* _EXERCISE DIRECTIONS_:
Keep the lines exact and the pictures out as you repeat the following listing.

* _DATA RECORDS_:
•••

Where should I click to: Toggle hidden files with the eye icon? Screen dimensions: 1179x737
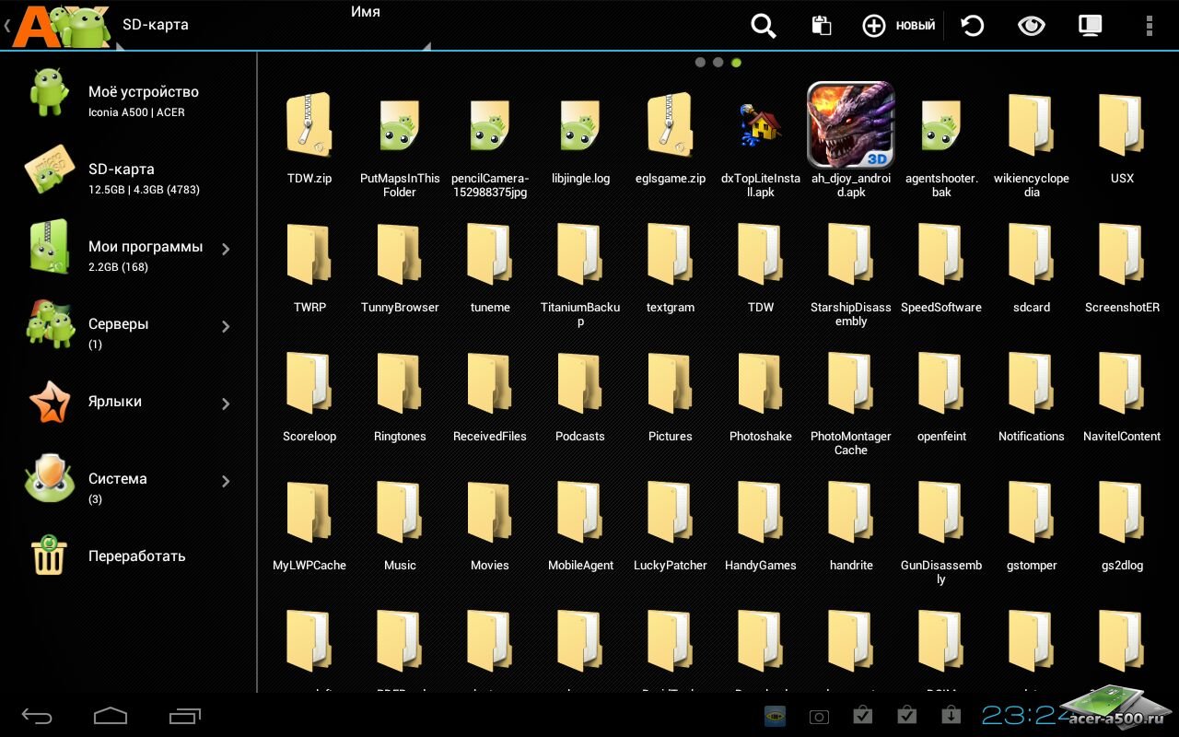coord(1031,26)
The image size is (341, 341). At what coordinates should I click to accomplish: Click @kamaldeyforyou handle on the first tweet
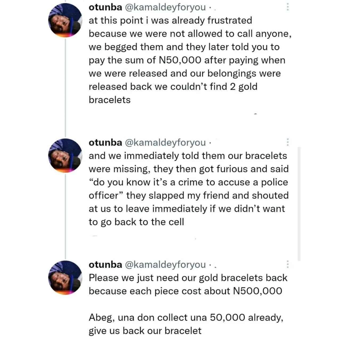pyautogui.click(x=165, y=7)
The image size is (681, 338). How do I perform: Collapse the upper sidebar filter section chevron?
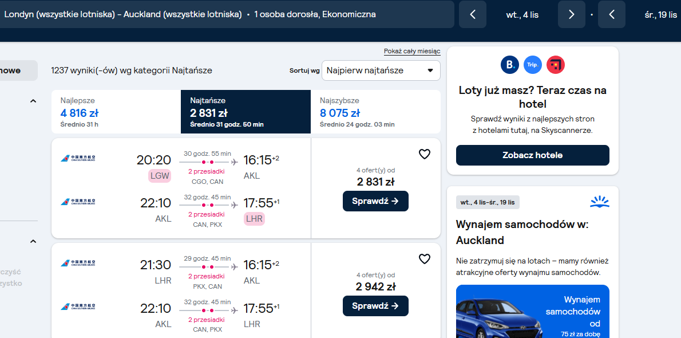tap(33, 101)

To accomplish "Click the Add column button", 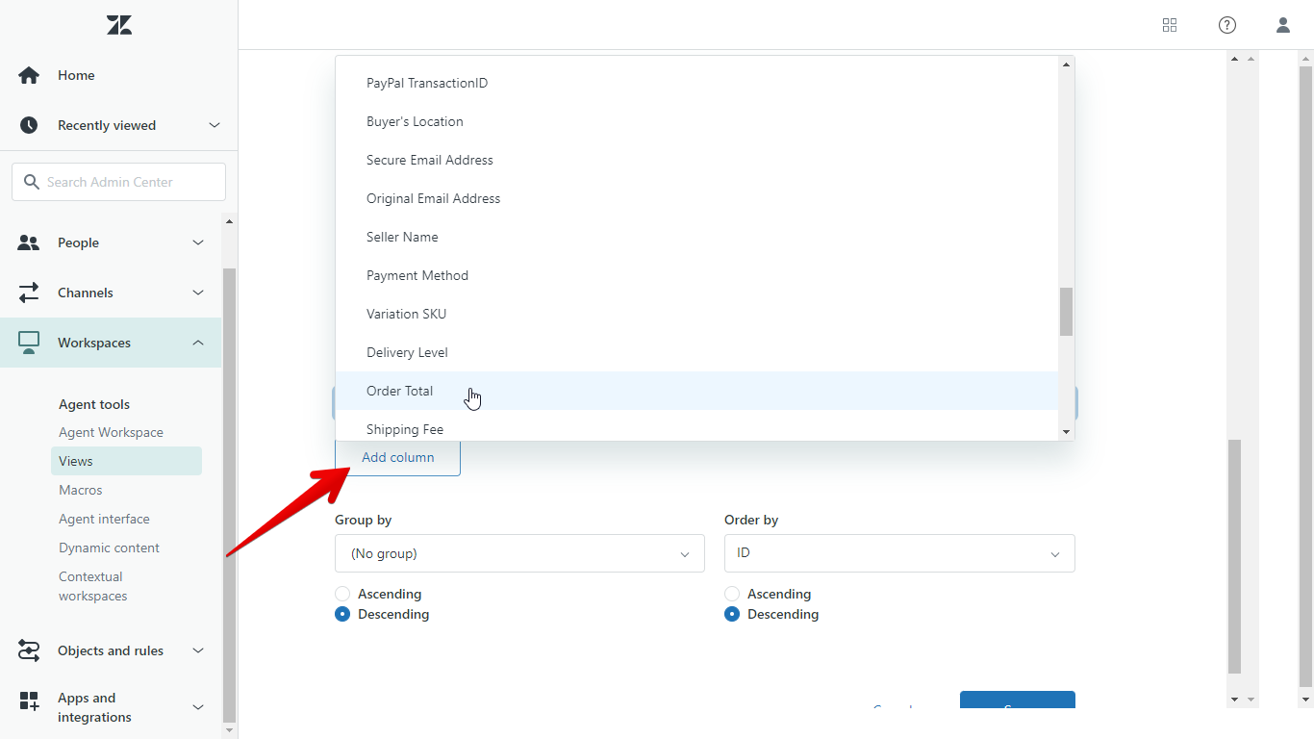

•••

* _EXERCISE RESULT_:
Where should I click to: Toggle hidden files with the eye icon? Screen dimensions: 1179x737
coord(1031,26)
The image size is (341, 341). At what coordinates should I click to accomplish: Click @kamaldeyforyou handle on the first tweet
pyautogui.click(x=165, y=7)
The image size is (681, 338). How do I perform: Collapse the upper sidebar filter section chevron?
tap(33, 101)

To accomplish "Click the Add column button", 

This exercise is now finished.